Corporations have no place in our public education system. We need a plan to get the big banks out of our schools and to focus on setting up our younger generations for economic and financial security. We know that educating our children on financial literacy is important for their long-term social and economic stability and equality. That is why I am calling on the government to divest our schools from grubby and, ironically, educationally worthless school-based commercial banking programs.
All children should get high-quality independent financial literacy education from their school, from their parents and from their communities. They are already doing so, without the need for corporate involvement in our public schools. The federal government’s MoneySmart program and the Australian Curriculum, Assessment and Reporting Authority have both developed financial education resources for teachers to implement the Australian curriculum that are far more comprehensive and up-to-date than the outdated programs run by banking and financial institutions.
We know that Canberra students are hungry for practical life skills, including money management. Our schools are already meeting these needs, with plans to increase the emphasis on and attention to financial skills and an understanding of how money works. This motion calls on the ACT government to continue to work closely with teachers, the Australian Education Union, the parents and citizens association and the ACT Principals Association to develop and continually approve appropriate contemporary financial education in line with the Australian curriculum.
Financial literacy is best taught by teachers who have an active interest in the education of our students.
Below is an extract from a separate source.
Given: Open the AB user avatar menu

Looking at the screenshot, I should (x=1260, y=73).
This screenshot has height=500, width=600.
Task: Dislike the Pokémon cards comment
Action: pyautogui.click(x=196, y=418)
Teachers, not banks, are best placed to actively work with students to teach them how to identify scams and avoid loan shark companies. We need students to learn how to critically engage with the significant risks of “buy now, pay later” schemes like Afterpay and to learn about the pitfalls of car loans. Financial institutions that run and participate in these schemes cannot be trusted to be the ones educating students on these important issues.
In December last year, the Australian Securities and Investments Commission released their much-anticipated report into school banking programs. Through their two-year review, ASIC worked with schools, financial counselling organisations, governments, parents and the big banks to examine the impact of these marketing programs on our students.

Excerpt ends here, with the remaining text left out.